Purpose
To evaluate the ability of an artificial intelligence (AI) model, ChatGPT, in predicting the diabetic retinopathy (DR) risk.
Methods
This retrospective observational study utilized an anonymized dataset of 111 patients with diabetes who underwent a comprehensive eye examination along with clinical and biochemical assessments. Clinical and biochemical data along with and without central subfield thickness (CST) values of the macula from OCT were uploaded to ChatGPT-4, and the response from the ChatGPT was compared to the clinical DR diagnosis made by an ophthalmologist.
Results
The study assessed the consistency of responses provided by ChatGPT, yielding an Intraclass Correlation Coefficient (ICC) value of 0.936 (95% CI, 0.913–0.954, p < 0.001) (with CST) and 0.915 (95% CI, 0.706–0.846, p < 0.001) (without CST), both situations indicated excellent reliability.

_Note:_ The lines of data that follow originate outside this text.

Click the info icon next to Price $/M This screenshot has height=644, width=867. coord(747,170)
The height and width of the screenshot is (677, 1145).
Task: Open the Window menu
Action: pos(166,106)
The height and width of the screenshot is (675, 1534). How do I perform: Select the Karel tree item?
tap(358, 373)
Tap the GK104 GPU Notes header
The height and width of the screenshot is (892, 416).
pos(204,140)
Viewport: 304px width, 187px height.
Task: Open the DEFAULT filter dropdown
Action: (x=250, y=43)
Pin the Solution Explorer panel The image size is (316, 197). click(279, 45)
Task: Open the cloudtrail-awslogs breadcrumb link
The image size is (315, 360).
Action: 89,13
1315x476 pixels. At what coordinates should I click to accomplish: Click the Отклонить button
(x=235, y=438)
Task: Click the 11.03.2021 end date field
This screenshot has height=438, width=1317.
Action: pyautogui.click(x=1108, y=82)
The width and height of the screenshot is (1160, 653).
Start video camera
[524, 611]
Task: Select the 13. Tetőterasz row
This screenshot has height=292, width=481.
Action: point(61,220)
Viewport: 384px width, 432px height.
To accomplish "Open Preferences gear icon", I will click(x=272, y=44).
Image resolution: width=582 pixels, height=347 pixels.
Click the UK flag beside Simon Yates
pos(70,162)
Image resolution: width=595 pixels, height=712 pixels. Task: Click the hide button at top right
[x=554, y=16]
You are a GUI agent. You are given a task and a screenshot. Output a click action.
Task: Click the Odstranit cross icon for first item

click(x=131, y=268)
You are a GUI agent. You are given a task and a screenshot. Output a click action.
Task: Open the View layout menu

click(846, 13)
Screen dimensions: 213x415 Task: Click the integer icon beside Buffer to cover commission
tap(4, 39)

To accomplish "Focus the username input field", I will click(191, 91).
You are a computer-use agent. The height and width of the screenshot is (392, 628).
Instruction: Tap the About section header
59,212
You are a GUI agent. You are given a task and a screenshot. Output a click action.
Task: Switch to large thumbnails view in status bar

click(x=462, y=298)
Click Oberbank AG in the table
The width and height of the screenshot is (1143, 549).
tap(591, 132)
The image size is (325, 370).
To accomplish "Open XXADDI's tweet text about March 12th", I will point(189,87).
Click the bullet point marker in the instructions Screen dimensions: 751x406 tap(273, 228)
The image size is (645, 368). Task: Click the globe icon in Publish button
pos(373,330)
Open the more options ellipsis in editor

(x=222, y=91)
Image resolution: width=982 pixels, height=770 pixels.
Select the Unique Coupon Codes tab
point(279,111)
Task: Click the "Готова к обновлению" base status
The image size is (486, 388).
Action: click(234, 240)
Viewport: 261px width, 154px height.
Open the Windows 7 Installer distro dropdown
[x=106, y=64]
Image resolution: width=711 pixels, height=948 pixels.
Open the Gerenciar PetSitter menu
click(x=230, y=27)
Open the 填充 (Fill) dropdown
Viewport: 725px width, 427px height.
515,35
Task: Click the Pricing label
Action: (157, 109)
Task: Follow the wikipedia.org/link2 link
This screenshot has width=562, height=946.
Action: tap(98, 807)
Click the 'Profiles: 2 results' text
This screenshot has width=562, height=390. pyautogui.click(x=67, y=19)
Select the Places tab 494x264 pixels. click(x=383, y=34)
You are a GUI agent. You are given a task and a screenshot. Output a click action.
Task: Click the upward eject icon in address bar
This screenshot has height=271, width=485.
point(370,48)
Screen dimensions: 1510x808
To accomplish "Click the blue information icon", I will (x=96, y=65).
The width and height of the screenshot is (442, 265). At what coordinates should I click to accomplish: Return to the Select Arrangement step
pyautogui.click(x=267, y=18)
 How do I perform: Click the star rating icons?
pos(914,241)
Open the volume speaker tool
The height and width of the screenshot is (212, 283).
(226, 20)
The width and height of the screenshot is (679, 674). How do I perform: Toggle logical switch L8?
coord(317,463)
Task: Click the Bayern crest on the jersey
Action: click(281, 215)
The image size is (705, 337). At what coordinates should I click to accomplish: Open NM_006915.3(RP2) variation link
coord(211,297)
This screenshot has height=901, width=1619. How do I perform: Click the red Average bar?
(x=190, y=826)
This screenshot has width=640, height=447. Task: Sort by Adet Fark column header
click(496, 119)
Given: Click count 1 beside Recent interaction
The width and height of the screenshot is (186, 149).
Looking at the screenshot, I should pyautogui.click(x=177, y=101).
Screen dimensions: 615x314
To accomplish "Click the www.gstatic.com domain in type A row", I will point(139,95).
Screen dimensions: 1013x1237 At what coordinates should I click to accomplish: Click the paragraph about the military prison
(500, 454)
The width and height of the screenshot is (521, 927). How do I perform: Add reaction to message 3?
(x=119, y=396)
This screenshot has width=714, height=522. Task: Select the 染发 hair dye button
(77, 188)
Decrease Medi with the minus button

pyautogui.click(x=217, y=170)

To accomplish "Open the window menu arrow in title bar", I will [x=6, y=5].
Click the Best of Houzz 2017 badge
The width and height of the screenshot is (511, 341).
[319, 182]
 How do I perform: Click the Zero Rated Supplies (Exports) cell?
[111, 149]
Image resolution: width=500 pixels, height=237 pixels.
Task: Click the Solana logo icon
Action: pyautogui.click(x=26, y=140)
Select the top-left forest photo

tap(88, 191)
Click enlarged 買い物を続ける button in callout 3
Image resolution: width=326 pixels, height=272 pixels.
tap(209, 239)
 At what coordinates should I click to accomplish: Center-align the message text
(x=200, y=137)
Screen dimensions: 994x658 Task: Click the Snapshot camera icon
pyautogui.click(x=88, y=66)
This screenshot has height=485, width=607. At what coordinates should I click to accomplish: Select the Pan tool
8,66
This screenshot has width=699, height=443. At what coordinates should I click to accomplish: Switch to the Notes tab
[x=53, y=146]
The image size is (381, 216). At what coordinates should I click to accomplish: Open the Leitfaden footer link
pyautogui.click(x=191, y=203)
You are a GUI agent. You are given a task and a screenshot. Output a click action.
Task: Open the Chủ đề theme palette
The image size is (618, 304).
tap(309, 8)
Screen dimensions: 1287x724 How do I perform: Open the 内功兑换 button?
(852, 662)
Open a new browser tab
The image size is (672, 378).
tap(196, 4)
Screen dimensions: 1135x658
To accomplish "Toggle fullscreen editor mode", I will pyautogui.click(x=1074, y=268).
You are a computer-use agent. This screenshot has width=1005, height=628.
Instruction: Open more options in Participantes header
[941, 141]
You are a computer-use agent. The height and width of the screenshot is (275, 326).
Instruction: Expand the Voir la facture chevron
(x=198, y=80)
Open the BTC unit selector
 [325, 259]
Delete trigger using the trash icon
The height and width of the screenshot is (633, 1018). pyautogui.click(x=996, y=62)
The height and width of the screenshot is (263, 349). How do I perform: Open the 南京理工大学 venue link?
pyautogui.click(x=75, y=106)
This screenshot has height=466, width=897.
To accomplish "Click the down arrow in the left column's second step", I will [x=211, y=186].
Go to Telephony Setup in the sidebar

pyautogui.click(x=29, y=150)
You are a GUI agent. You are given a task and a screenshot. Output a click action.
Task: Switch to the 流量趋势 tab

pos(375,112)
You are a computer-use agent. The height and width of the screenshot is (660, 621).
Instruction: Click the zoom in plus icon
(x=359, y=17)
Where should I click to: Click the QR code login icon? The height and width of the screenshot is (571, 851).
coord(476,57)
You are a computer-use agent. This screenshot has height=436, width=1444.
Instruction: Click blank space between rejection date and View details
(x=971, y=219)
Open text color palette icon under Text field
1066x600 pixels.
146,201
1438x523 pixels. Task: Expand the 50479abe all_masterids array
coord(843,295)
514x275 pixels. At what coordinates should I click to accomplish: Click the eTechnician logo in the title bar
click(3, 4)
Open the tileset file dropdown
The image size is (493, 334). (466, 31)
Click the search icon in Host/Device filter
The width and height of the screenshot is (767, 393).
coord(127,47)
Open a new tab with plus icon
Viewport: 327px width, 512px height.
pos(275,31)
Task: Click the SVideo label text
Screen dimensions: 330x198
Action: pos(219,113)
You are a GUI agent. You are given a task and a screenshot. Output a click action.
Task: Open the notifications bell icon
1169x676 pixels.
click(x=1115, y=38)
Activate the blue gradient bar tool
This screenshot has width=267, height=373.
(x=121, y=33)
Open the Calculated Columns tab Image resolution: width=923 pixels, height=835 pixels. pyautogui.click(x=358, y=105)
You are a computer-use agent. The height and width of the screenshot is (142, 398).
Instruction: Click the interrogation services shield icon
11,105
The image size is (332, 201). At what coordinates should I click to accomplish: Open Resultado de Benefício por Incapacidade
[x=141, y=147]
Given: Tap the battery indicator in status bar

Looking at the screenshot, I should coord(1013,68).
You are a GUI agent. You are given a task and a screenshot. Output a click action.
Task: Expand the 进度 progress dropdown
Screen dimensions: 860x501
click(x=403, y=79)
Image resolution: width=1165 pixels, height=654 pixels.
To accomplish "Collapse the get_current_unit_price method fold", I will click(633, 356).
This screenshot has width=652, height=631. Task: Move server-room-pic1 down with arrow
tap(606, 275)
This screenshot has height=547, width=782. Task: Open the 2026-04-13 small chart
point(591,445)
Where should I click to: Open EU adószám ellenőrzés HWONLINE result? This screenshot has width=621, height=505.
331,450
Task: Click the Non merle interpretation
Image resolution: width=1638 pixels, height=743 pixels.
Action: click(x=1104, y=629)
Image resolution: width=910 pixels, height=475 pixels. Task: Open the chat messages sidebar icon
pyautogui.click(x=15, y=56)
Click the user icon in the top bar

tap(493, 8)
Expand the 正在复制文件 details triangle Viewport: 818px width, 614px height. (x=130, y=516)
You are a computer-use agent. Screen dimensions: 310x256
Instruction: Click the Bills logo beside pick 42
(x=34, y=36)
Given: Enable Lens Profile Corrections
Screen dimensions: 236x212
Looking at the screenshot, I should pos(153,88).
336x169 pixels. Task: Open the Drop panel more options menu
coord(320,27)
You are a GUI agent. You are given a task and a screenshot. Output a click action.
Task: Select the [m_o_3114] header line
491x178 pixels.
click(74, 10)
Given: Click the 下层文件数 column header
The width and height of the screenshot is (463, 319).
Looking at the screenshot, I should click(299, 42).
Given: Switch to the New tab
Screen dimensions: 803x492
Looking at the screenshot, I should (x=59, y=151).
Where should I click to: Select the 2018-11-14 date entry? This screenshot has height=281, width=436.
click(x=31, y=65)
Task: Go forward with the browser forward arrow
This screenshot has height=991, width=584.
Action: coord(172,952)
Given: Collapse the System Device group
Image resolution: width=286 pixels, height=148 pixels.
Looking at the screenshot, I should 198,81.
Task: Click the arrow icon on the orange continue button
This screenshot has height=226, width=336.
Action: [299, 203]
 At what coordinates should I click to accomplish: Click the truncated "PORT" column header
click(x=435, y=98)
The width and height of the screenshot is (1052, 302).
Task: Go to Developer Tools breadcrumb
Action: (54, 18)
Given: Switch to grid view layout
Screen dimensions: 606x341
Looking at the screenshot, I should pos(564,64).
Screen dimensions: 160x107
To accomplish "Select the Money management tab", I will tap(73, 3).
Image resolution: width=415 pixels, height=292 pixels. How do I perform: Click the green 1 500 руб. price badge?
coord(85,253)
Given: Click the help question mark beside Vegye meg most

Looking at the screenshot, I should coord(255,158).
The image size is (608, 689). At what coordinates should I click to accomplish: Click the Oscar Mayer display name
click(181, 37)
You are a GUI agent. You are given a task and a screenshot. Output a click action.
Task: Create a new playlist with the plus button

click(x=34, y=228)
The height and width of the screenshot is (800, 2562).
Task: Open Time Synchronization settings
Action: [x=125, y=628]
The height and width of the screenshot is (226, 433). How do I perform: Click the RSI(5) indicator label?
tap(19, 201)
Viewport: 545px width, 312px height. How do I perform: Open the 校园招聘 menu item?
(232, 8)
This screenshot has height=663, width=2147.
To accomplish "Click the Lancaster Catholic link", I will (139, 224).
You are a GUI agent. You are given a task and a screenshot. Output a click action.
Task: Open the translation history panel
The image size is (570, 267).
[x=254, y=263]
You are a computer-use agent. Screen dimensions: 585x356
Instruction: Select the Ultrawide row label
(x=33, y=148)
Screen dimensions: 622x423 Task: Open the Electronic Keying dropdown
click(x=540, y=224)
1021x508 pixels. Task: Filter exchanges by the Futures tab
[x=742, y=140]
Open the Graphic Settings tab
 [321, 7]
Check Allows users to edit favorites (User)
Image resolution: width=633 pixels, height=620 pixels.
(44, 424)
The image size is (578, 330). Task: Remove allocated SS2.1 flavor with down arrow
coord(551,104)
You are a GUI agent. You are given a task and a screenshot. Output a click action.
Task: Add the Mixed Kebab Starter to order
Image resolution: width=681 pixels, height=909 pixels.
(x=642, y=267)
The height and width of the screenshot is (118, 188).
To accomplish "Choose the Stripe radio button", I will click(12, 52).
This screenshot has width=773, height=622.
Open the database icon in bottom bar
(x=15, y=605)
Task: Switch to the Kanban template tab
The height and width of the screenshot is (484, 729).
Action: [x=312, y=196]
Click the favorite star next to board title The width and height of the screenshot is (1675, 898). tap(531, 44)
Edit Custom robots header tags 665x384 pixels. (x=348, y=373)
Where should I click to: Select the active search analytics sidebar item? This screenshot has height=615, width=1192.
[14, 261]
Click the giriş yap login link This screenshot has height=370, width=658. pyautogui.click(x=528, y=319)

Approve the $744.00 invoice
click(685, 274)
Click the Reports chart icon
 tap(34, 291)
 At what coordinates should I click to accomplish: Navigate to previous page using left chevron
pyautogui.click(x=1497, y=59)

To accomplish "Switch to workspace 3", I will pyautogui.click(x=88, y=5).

The sensitivity and specificity of ChatGPT in predicting the DR cases were evaluated. The results revealed a sensitivity of 67% with CST and 73% without CST. The specificity was 68% with CST and 54% without CST. However, Cohen’s kappa revealed only a fair agreement between ChatGPT predictions and clinical DR status in both situations, with CST (kappa = 0.263, p = 0.005) and without CST (kappa = 0.351, p < 0.001).
Conclusion
This study suggests that ChatGPT has the potential of a preliminary DR screening tool with further optimization needed for clinical use.